Holding a 4-foot-long hollowed-wood didgeridoo, an Aboriginal instrument of Australia, Astarius invites you to sit down and close your eyes. He holds up his instrument, aims point-blank at your chest and begins to blow. The sound thrums deeply and continuously. You feel as though your internal organs are resonating, perhaps emulsifying even. It’s akin to the experience of pulling alongside a car with a super-souped-up sound system that rocks your body and your car.
Across from Astarius is the Reiki Center of Sacramento booth. About a dozen people in matching purple T-shirts stand and hold their hands just next to, but not touching, the heads of those who have taken a seat. It looks like some sort of no-motion, hands-off massage. These Reiki prac-titioners are making “attunements” (which may or may not include touching) to the “human energy field” surrounding the body.
Reiki is on the low-tech end of the offerings here, which include computerized chakra readings, bio scans and aura images.
At the Light & Sound Technology booth, Dan Millman sits back and relaxes as he listens to cosmic music on headphones and puts on dark glasses that flash light against his closed eyelids. “Wow, I’m kind of out of it,” Millman says, smiling as he removes headphones and glasses. The 26-year-old who lives in Davis wonders if the system could help him with his golf game.
Why not? Everything seems to be possible here, where there is only one thing missing: a touch of skepticism.
Whitewolf Switzer, an “energy medicine specialist” who wears a wreath of mugwort leaves on his head, offers an explanation of sorts for the banishment of questioning by those on the path to enlightenment.
“Sometimes,” he says, “our analytical ways of thinking get in our way.”
Darrell Trimble has seen acceptance grow since he started peddling alternative wares in the mid-’80s. He is 57 and one of the owners of the Planet Earth Rising store in Folsom.
“People don’t think you’re freaky when you start talking about the healing power of crystals anymore,” he says, pointing out a crystal that can “put better energy in your home” and another that has “angelic qualities for improving communication and respiration.”

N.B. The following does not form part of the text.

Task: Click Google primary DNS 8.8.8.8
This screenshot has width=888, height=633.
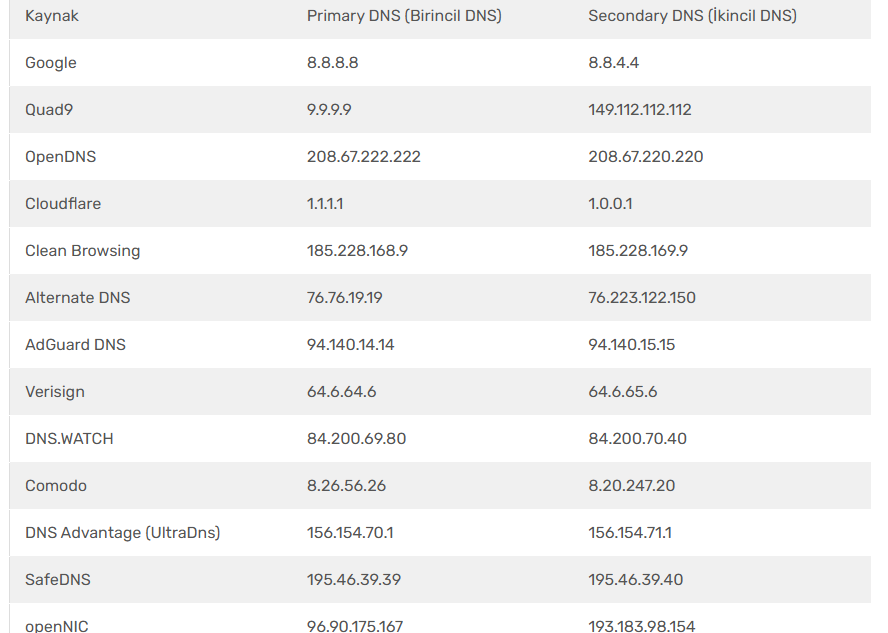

Some of the booths cater to more earthly yearnings, like the right outfit. Luna, who owns Earth Central in Loomis (“in service of the Goddess since 1996,” reads her business card), has one of several booths filled with elegant variations of hippie clothing.
“I empower women with clothes,” she says. While she riffles through her racks, her comments move back and forth between fashion and faith: “Look at this, isn’t it sweet?” and “I’m all about Isis.”
This is the place to find the far-out and the everyday, from a new healing modality to really cute earrings.
The blend of fringe and mainstream is in full harmonic convergence in the array of speakers, including several physicians. One is Dr. Roger Leir, a podiatrist from Ventura County who talks about the evidence that aliens leave surgical implants in humans they abduct.
Leir makes Dr. Bernard McGinity sound like Dr. Marcus Welby. The Carmichael physician speaks about several alternative, but entirely terrestrial, treatments that he incorporates in his practice.
“Doing acupuncture in Sacramento in 1973, some of my fellow physicians would look at me like I was losing my marbles,” McGinity says. Today, the procedure is covered, in some cases, by such mainstream entities as Kaiser Permanente.
Paulette Pitner, the woman who started the Evolving Times Expo way back in 1986 (and used to publish the Evolving Times newsletter), has watched as the fringe has come in from the cold of social disapproval.
Her first expo was held in the Turn Verein hall in east Sacramento, drawing a crowd of 1,500. Since then, the event moved downtown and drew larger crowds. Pitner – and the expo – took a break the past two years. This year, Pitner estimated 5,000 people came.
“In the beginning, they wanted to burn me at the stake; I had people calling and saying, ‘Oh, this is the devil’s work,’ ” says Pitner, 59. “When I started, yoga wasn’t allowed at the YMCA.”